How does the resistor at the tail act as a current source in a differential pair?

An ideal current source has infinite output impedance (i.e. \$dV/dI = \infty\$). A real current source is equivalent to an ideal current source in parallel with some finite output impedance Ro.

A current source in parallel with a resistor is equivalent to a voltage source in series with a resistor (source transformation).

schematic

simulate this circuit – Schematic created using CircuitLab

So the long-tail resistor in your circuit is just a non-ideal current source.

schematic

simulate this circuit

In the traditional vacuum tube version, V- would be a very large voltage and Re would be a very large resistance, so that the resulting current was correct but it was closer to the ideal of infinite resistance.


First of all, the 'tail' resistor is a current sink, not a source. No need to get into semantics over this.

In many low cost designs resistors are used with the understanding that they limit dynamic range by not regulating the current, which also limits the working voltage range. The constant current sink you saw in the first version is typical of op-amps and other IC's where it is easy to implement current sources and sinks all over the place. Being on the same die helps a lot to avoid temperature drift and external noise. A medium value resistor in the 10K to 50K is treated as if it were a current sink, because so little current flows to begin with. It cannot be more than the sum of Q1 current and Q2 current.
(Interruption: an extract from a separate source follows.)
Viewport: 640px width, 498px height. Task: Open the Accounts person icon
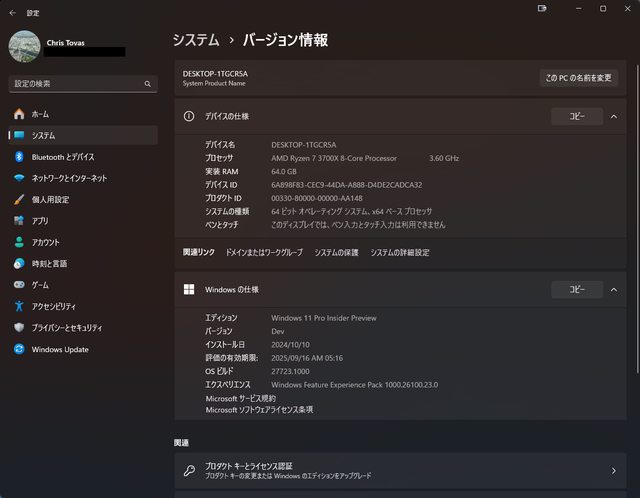(x=19, y=242)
However, for boards made with discrete parts it becomes a tyranny of numbers, because each source or sink must be made with temperature stable parts. Special 5 pin dual transistors can be used as differential inputs or current mirrors, but it starts to consume space and drives up the cost.
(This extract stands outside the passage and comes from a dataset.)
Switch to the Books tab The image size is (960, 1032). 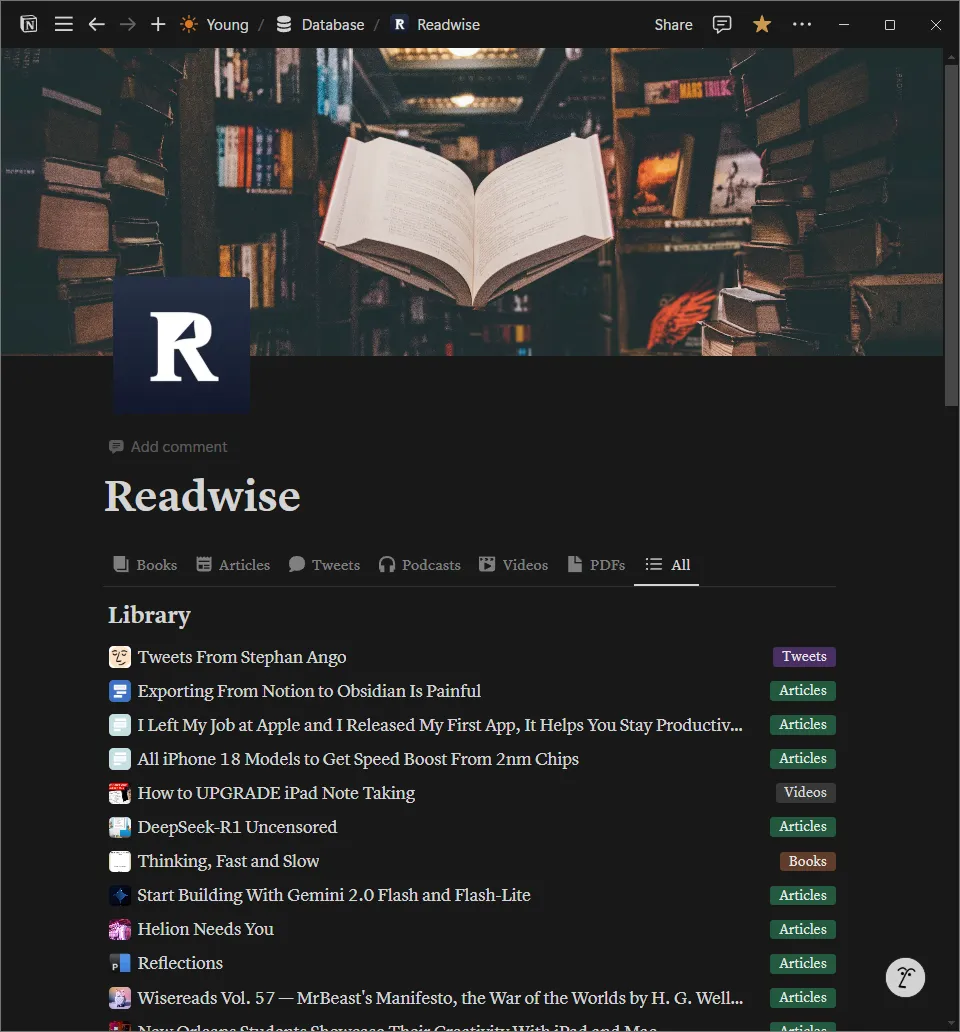tap(145, 565)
Yes there are amplifiers made by Crown and Cerwin Vega that are built like that, but they are thousands of dollars each, just to get a 70V/uS slew rate and 130dB dynamic range, for 500 to 5,000 watts.
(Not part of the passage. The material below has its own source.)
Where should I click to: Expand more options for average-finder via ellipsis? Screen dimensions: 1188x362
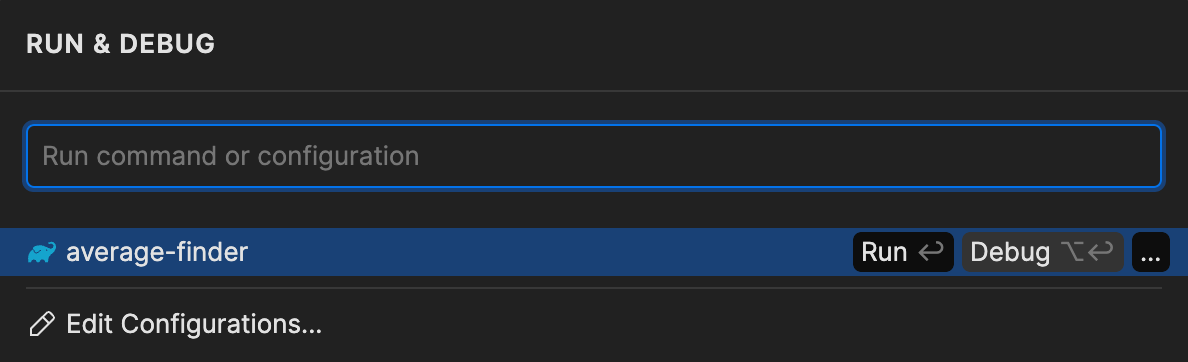click(x=1150, y=252)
It comes down to cost vs. required or mandated performance. In IC's it is easy to just lithograph all the extra goodies that make an excellent op-amp or other analog IC.

Note that many RF IC's in the GHZ range avoid current sinks or sources as they have more capacitive loading then a resistor, but they usually consume more current than audio IC's or slow micro-power IC's.


The resistor keeps the tail current fairly constant, constant enough.

If the magnitude of V- is much more than the of Vin range, then the current is fairly constant indeed.

There is a common mode gain, RC/2RE, but it's much smaller than the differential gain, RC/2(Qx intrinsic Re), and for many purposes, this degree of CMRR is sufficient.

You'll notice there's no resistor used between Q1/2 emitters to reduce the differential gain, so this gain stays very high. Where this degeneration is used, the CMRR is much less, and a current source may be used in the tail to increase it again.